The commander scanned the image of flat land and scrub brush, expecting the unexpected. When it happened, though, he was still caught completely off guard.
The tank’s driver spotted it, too.
“Is that a kid?” he asked in disbelief.
The commander stared. The figure that had stepped out from behind a tree and was walking toward them at a leisurely pace looked like he had just gotten off a school bus. He was probably around twelve or thirteen, tall for his age and slender, with light brown hair. He was dressed in jeans and a T-shirt.
The commander was astounded. Was this some kind of trick? Were the generals throwing him a curveball to see how he’d react to a middle-school kid strolling out in front of a speeding tank?
“Stop!” the commander barked to the driver. “You’re going to run him down. Stop!”
The corporal was already braking. The M1 rolled to a halt, and the kid stood before it in the shadow of the long gun.
The commander scrambled up the ladder to the hatch. “Be ready to get us out of here on my word!” he tossed down to his crew.
He popped the top and emerged, staring at the slight figure dwarfed by tons of military armor.
The kid took something out from behind his back. A weapon? No, it was a small electric megaphone. He brought it to his lips and spoke four words:
“Look into my eyes …”
The commander did. And what amazing eyes they were — large and luminous, a pale green that changed to blue, then darkened through indigo to a deep violet.
“You are very calm now … very relaxed …”
The commander was amazed to find that he was calm. In fact, he couldn’t recall having ever felt quite so tranquil. He was still aware that he was in the middle of a major exercise, but that didn’t seem so important anymore.
The boy spoke through the megaphone again. “Now you will order your crew to unload all your ammunition.

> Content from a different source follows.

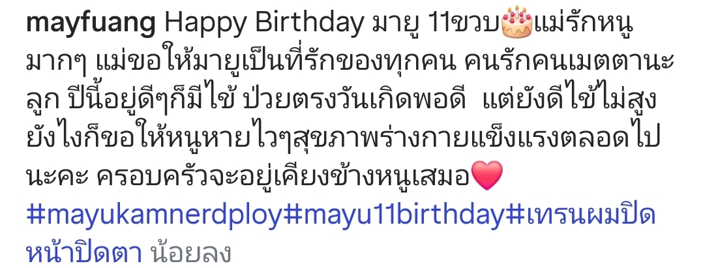Tap the red heart emoji
Viewport: 703px width, 268px height.
[x=487, y=175]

Toss it on the grass beside the tank.”
By the time the Humvee roared up, heavy tank shells were scattered like ten pins on the grass all around the M1.
An irate military officer jumped out of the Humvee. His name was Colonel Roderick Brassmeyer, and he was the director of the army’s Hypnotic Warfare Research Department, also known as HoWaRD.

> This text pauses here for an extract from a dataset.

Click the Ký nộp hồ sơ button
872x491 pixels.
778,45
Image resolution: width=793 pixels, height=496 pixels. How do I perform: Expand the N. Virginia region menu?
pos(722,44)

Brassmeyer was crimson with rage. “What’s going on here?”
Twelve-year-old Jackson Opus faced down the colonel’s anger, but kept his eyes averted. “I disarmed the tank.”
“You weren’t supposed to disarm the tank!” Brassmeyer roared. “Your orders were to instruct the commander to fire on Building F!”
“I decided this was safer,” Jax explained.
“You don’t decide! I decide! You follow orders!”
“Yeah, but what if there’s somebody in there?” asked Jax.
“There’s nobody in there! It’s a target! You’ve ruined the whole maneuver!” He looked up at the tank commander, who had resumed his place atop the turret. “Lieutenant, restore this ordnance!”
The tank commander wouldn’t even glance in Brassmeyer’s direction. His eyes remained on Jax.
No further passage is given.